No ships approached them, although Adu was certain the Vitae would be tracking them. He tripped another switch in Cam’s programming and although they were still too close to the station and all the security overrides battered at him, Cam cut in the third level drive and the U-Kenai leapt into the empty realm past the light barrier.

The security cutoffs fell back and Adu was able to move again. He threaded his way around behind Cam and made the android’s hands work the comm boards. The beacon was on its way to Perivar. The U-Kenai could overtake it and scoop it up on the way, and then the whole ship could fly toward this Perivar, who Eric said could get an undetected signal to Dorias. He could tell Dorias what had happened. Dorias had given him his original instructions. Dorias would give him more and they would be correct and they would erase the lingering image of Eric Born being removed in the support capsule, the image that hung inside Adu and would not go away.
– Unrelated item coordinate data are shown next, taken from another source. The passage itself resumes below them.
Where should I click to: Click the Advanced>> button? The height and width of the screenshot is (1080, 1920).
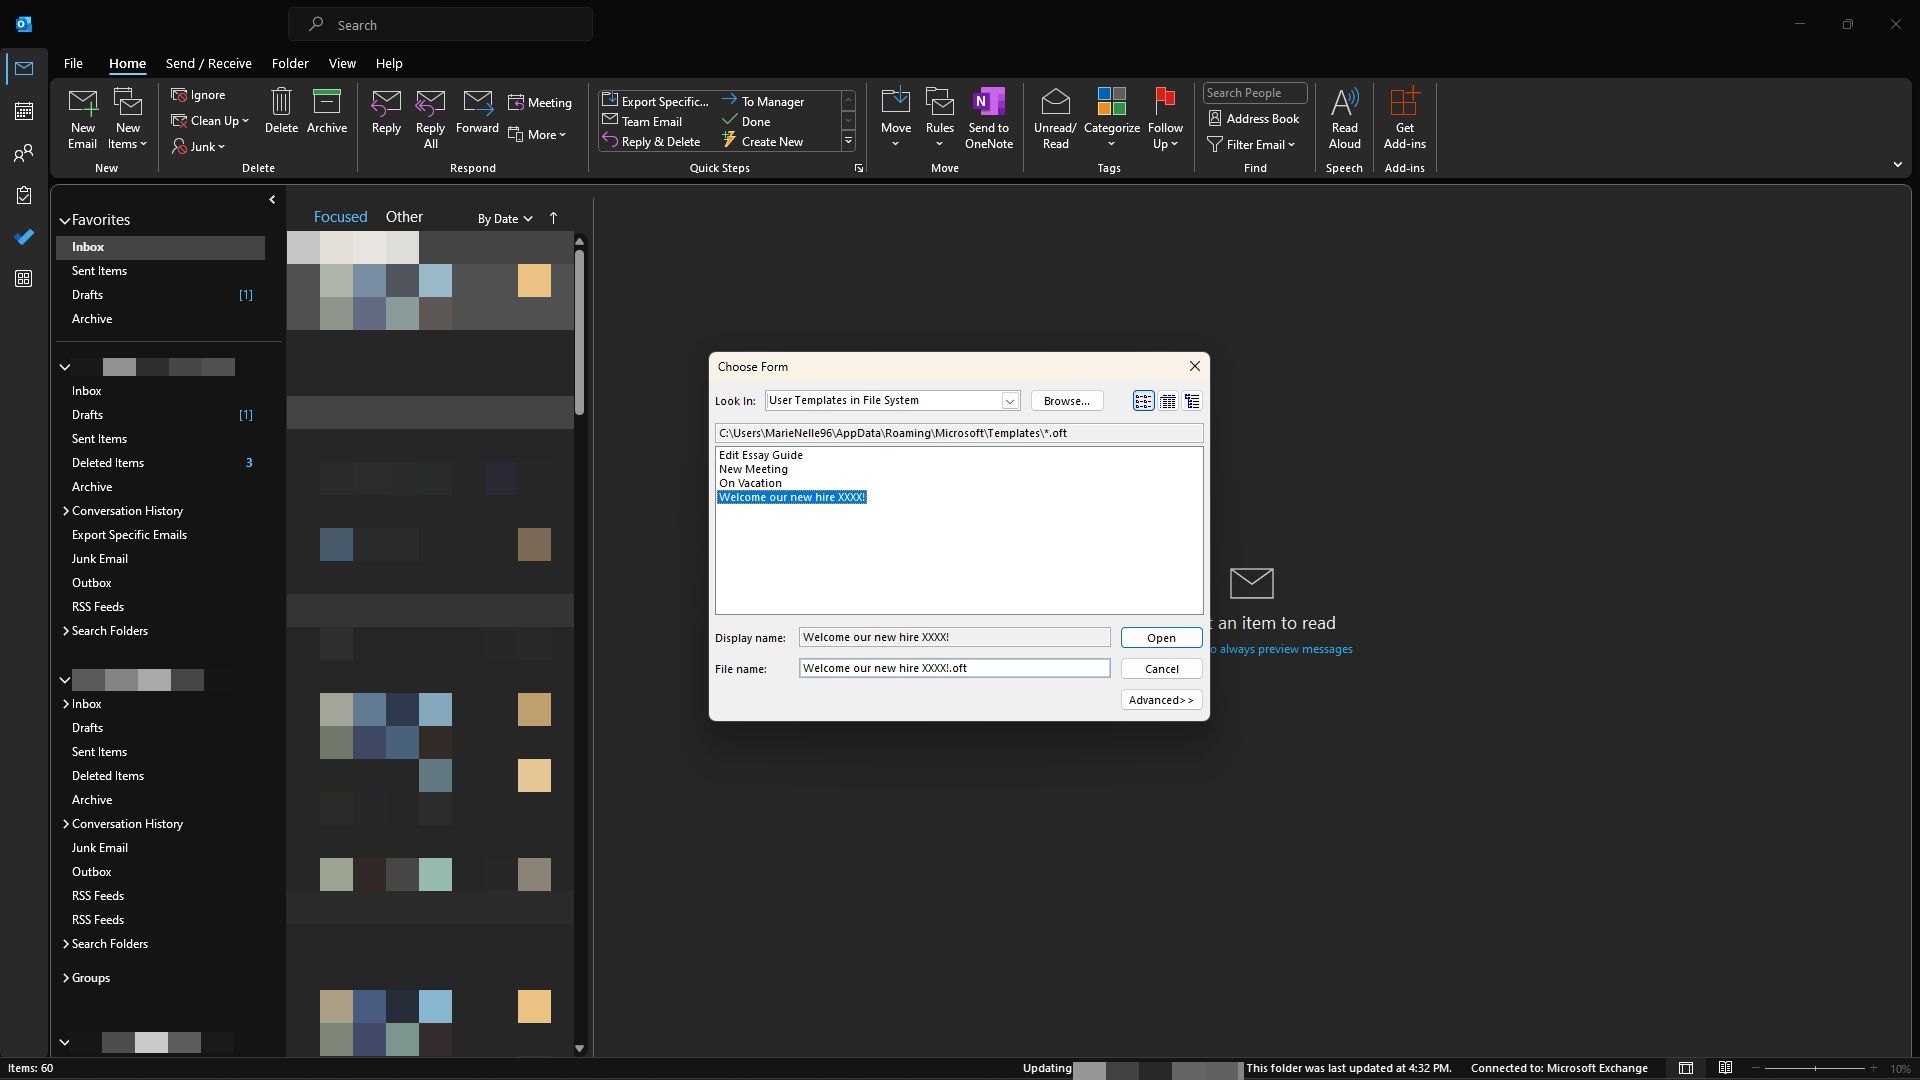coord(1161,700)
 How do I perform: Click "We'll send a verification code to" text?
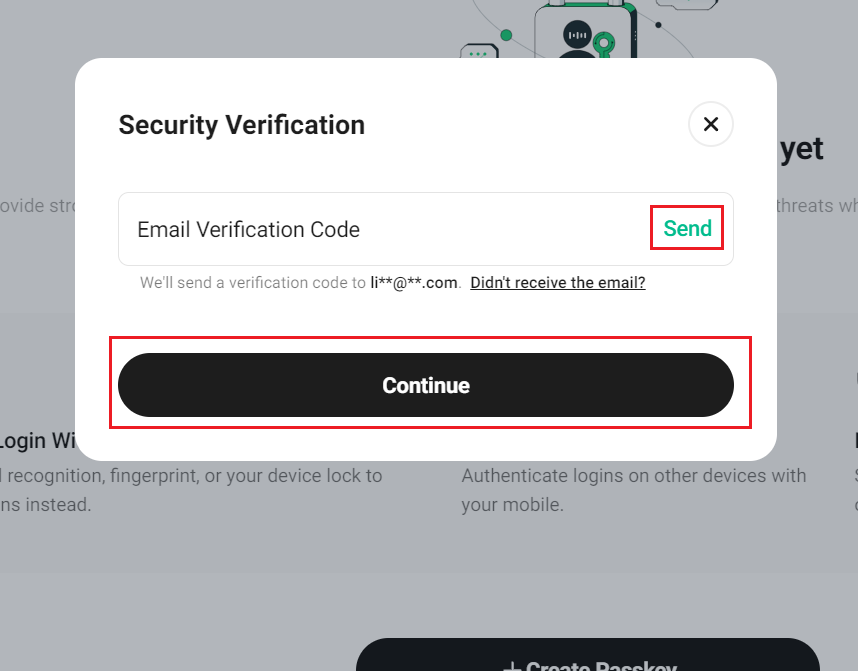[x=252, y=282]

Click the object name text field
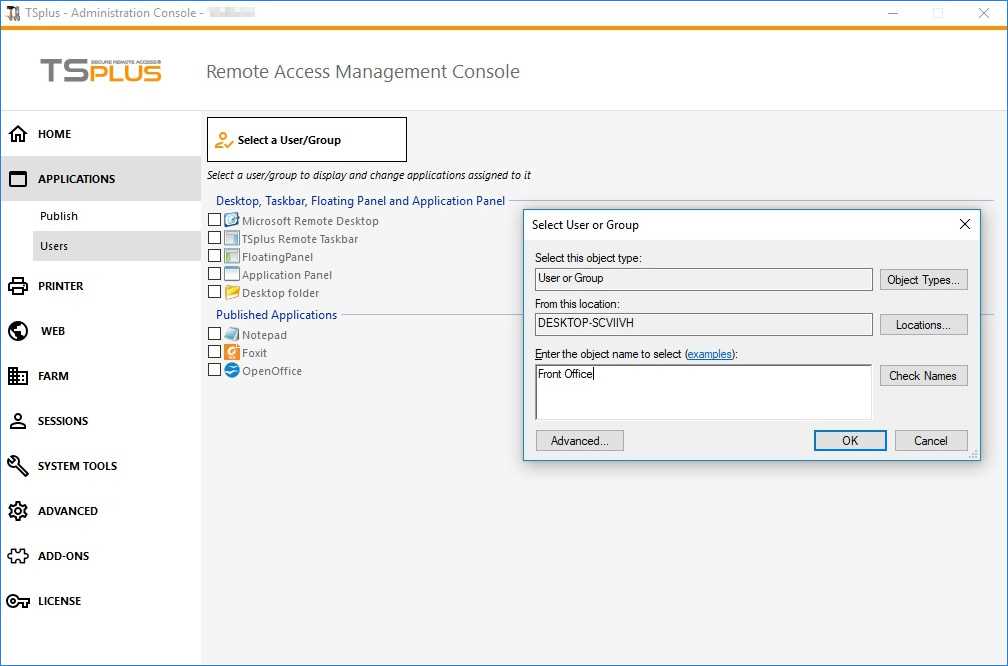tap(703, 392)
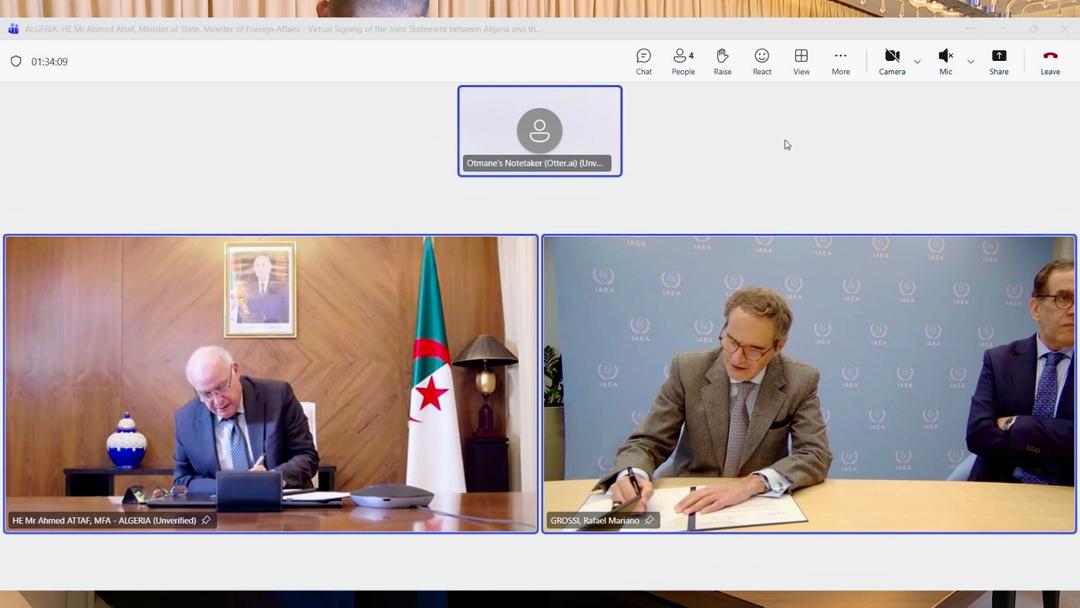This screenshot has width=1080, height=608.
Task: Raise your hand in the meeting
Action: point(722,61)
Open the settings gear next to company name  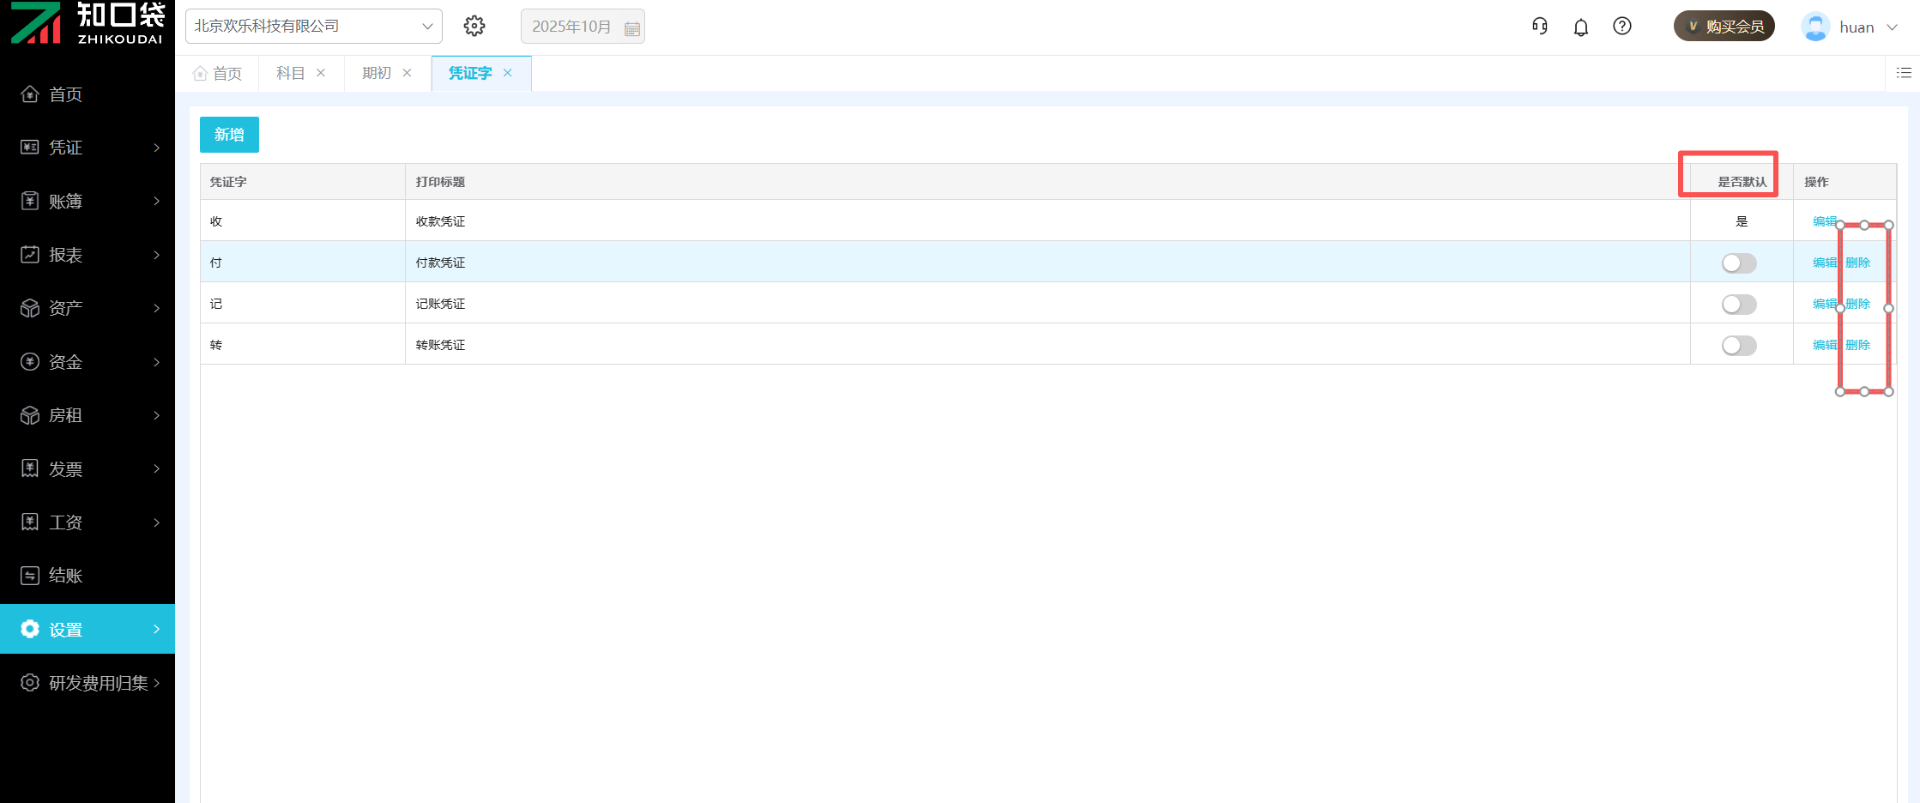tap(474, 26)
8—Amaiar Gardens, Kethran Colony, Hour 05:12:36, City Time

The first and best occupation of the mind is to fight destiny. I do not mean run away. I do not mean trick it, or cheat it. I mean to face it on open ground, to raise whatever force is at one’s command, and to wage open, unflinching, and total war.

—Zur-Ishen ki Maliad, from “Upon Leaving Kethre"

Evran was beginning to get on Aria’s nerves. Most of the other students had adopted a normal speed for talking around her and had begun to assume she understood what they were saying unless she told them otherwise. Not Evran. He talked to her like he might to a three-year-old, and when she bothered to respond long enough to let him know she thought he was a fool, he’d smile indulgently and say she just didn’t understand yet.